The lesson for organizations under pressure to use LLMs on their data: the first step should be to remove, on the one hand, any sensitive or confidential data, and on the other, anything redundant, obsolete, or trivial (ROT). Any of these categories of data can cause issues.
RAGtime
But you can do more. As well as removing sensitive or garbage data, organizations are using a technique called Retrieval-Augmented Generation to try to give LLMs some expertise and help the model to avoid using the remaining garbage data in their responses. While LLMs get their strength from their understanding of how humans generally use language, RAG offers specificity. If you are using LLMs in a legal or medical context, you could connect a RAG system to relevant legal or medical texts. The LLM would then be able to cite footnotes when making a statement. To take the Google example, if a given statement had cited satirical magazine The Onion, for example, you would be safe ignoring it.
The gold standard when using LLMs is a human in the loop, fact checking each statement, but for when that isn’t practical, a RAG can help reduce what shall hereby be known as the glue in the pizza phenomenon.
🕵️ Privacy & governance
Meta faces criticism for its plans to use public Facebook/Instagram posts and images from UK and EU citizens', as well as Australian citizens’ to train its AI models. The company is citing privacy policy concerns that take effect on 26 June (though the scraping is already happening in the US.)
77% of Australian consumers value privacy over personalization when it comes to online services, according to a new study.
Microsoft will turn off Recall by default following a backlash from privacy advocates and security professionals.
A new report from the Australian Competition and Consumer Commission (ACCC) says Australians don’t know and can’t control how data brokers spread their personal information, despite laws against ‘data enrichment’ services.
The Securities and Exchange Commission (SEC) has adopted amendments to Regulation S-P, which impose new privacy-related protections and obligations including the adoption of an incident response program and customer notification requirements.
🔐 Security
Cyber-attacks against Europe, many linked to Russia, have doubled in recent months, leading up to European elections and the Paris Olympics.
Data analytics firm Snowflake is working on its security strategy, and asking customers to adopt stronger security controls following suspected data breaches at companies including Live Nation and Advanced Auto Parts Inc.
Workers are still overconfident in their abilities when it comes to spotting ransomware. Remember, this has gotten harder thanks to the advent of generative AI.
The latest from RecordPoint
📖 Read
When you understand your data, you can make the right decisions, which results in improved risk posture, compliance with relevant privacy and records laws, lower costs, and improved efficiency. Here's a guide to understanding your data.

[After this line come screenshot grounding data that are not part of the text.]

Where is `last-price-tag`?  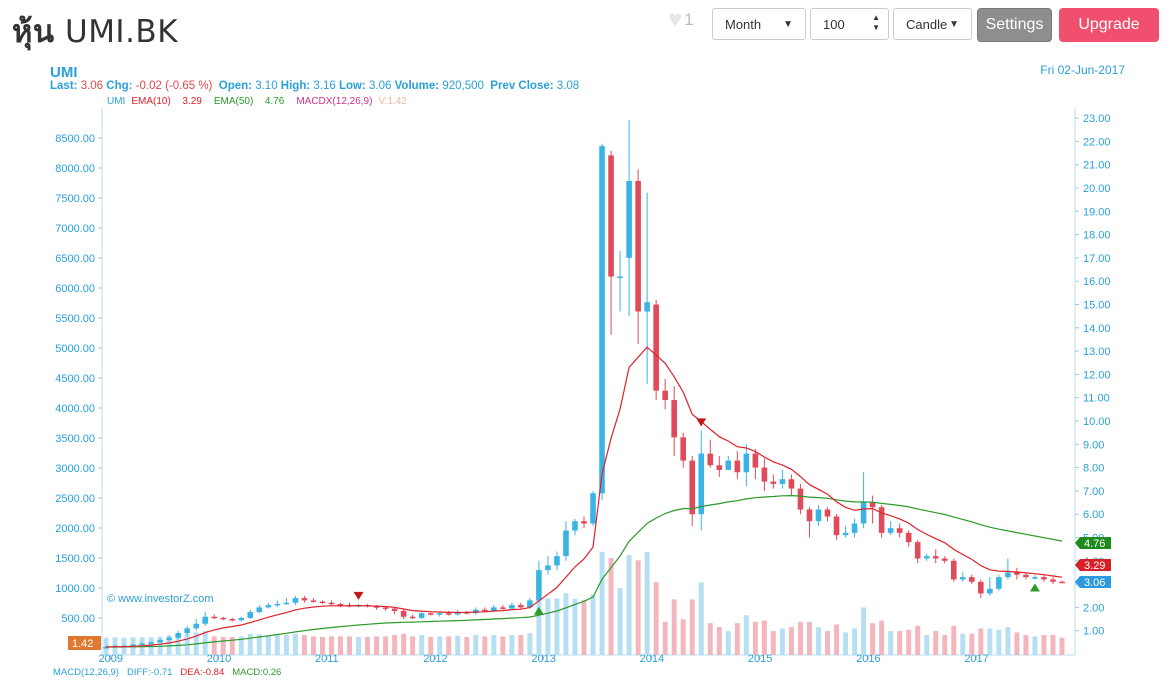
last-price-tag is located at coordinates (1093, 582).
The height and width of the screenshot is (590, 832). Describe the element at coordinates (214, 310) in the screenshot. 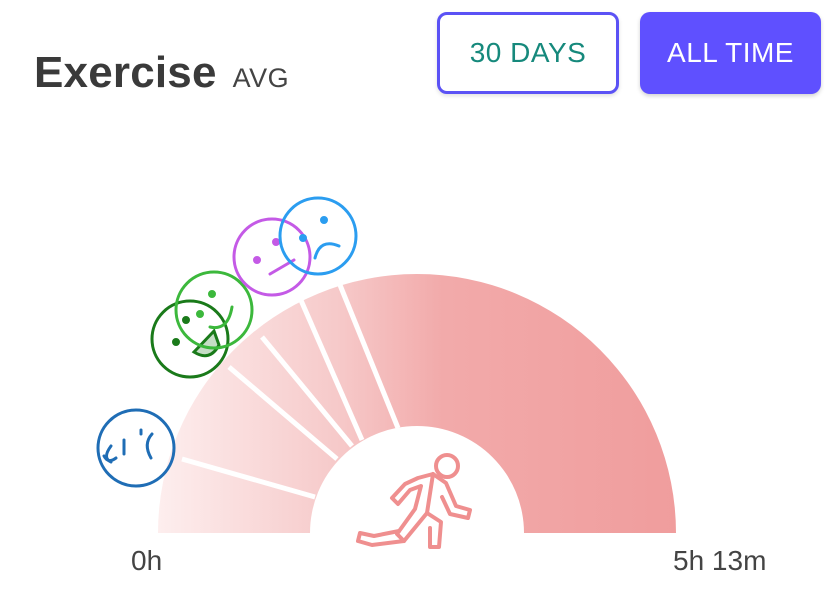

I see `happy-face-icon` at that location.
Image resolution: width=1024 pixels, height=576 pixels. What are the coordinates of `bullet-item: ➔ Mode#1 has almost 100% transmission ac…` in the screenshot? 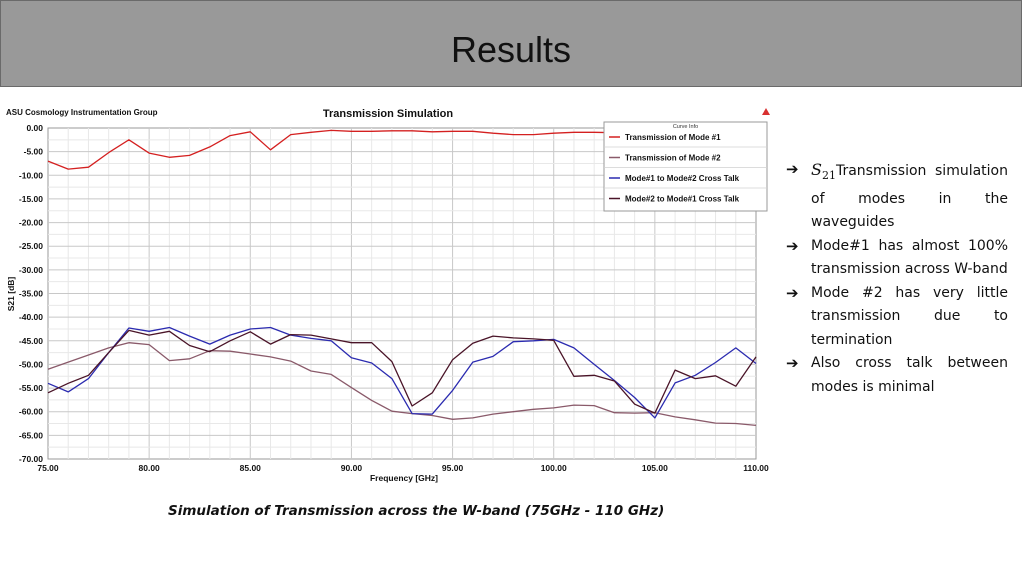 It's located at (897, 258).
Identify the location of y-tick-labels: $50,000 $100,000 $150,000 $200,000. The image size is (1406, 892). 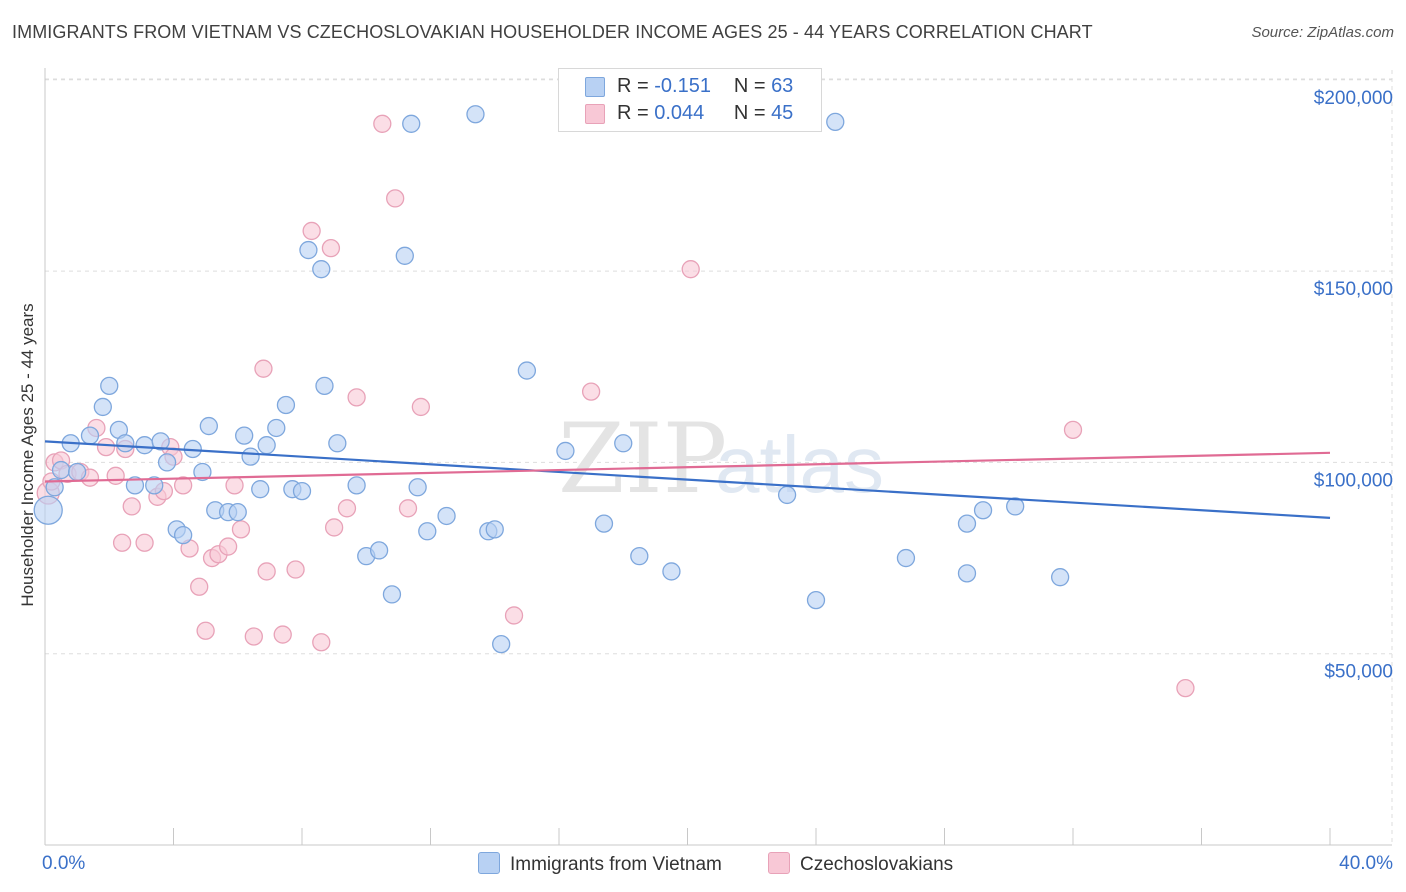
(1354, 386).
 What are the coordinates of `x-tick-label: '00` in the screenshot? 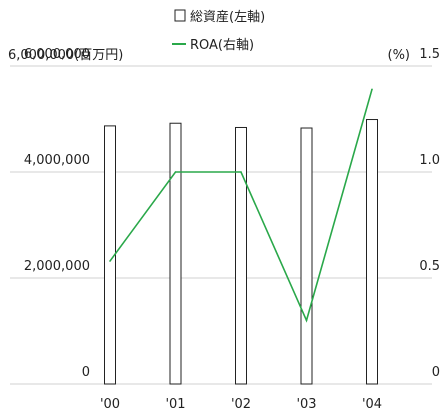 It's located at (110, 404).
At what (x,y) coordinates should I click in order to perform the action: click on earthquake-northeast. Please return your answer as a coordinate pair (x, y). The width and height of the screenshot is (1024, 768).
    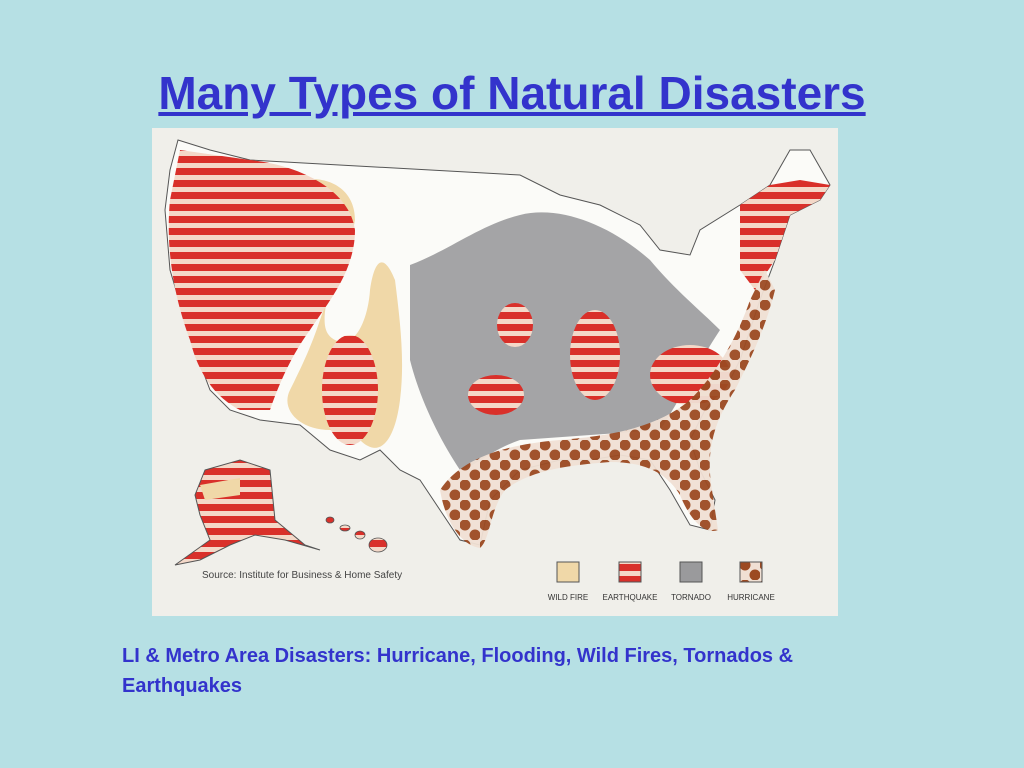
    Looking at the image, I should click on (785, 235).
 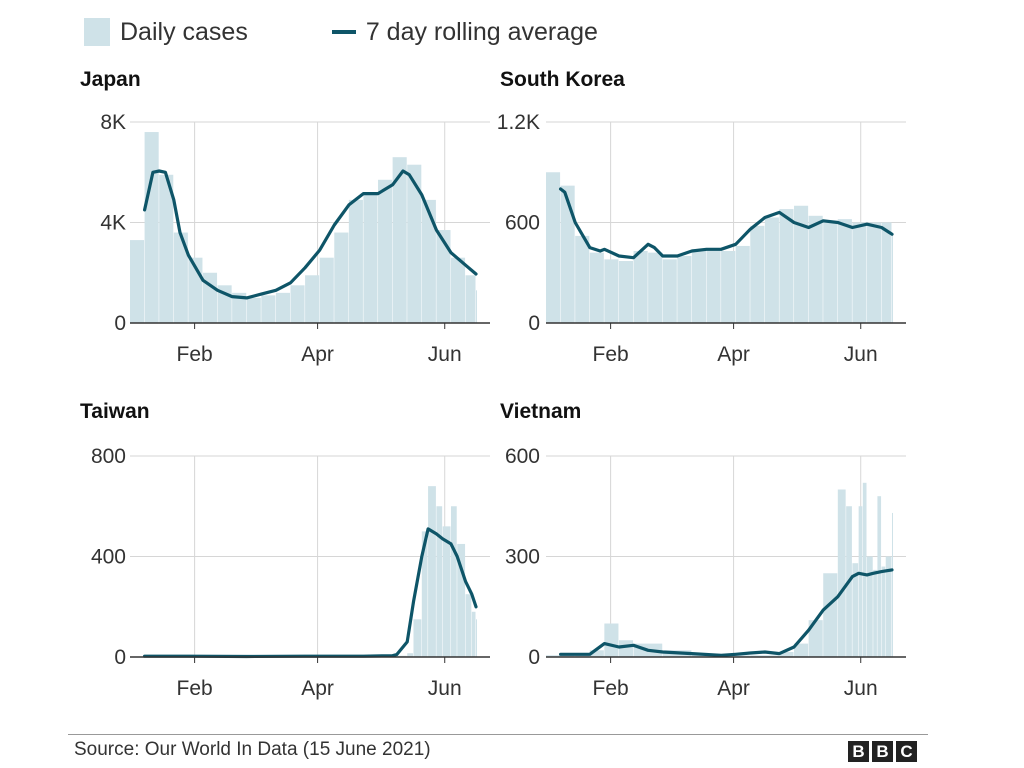 I want to click on legend-line-label: 7 day rolling average, so click(x=482, y=32).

Related: What is data security posture management?
And if you are based in Australia, you have no doubt heard about the amendments to the Privacy Act. Read our guide to preparing for them when they are tabled in August.
🎧 Listen
We have three(!) episodes of FILED for you this month.
Most recently, we just published a special edition of the podcast to cover the news of new legal action brought against Medibank by the OAIC, which carries a maximum theoretical penalty of an AU $21 trillion fine.
Then SolCyber CEO Scott McCrady joined Kris and I to discuss the intersection of cybersecurity and data governance. They cover how businesses are struggling to prioritize security and privacy measures, the shift from perimeter-based security to identity-based security, and the future of cybersecurity and AI.
And finally, Civic Data director Chris Brinkworth joined the pair to dive deep into the issues of privacy regulation, following the announcement the reform of Australia’s Privacy Act will be brought forward to August. They cover the challenges of third-party data, the “fair and reasonable” test, and why companies responding to privacy law must focus on “privacy by design.”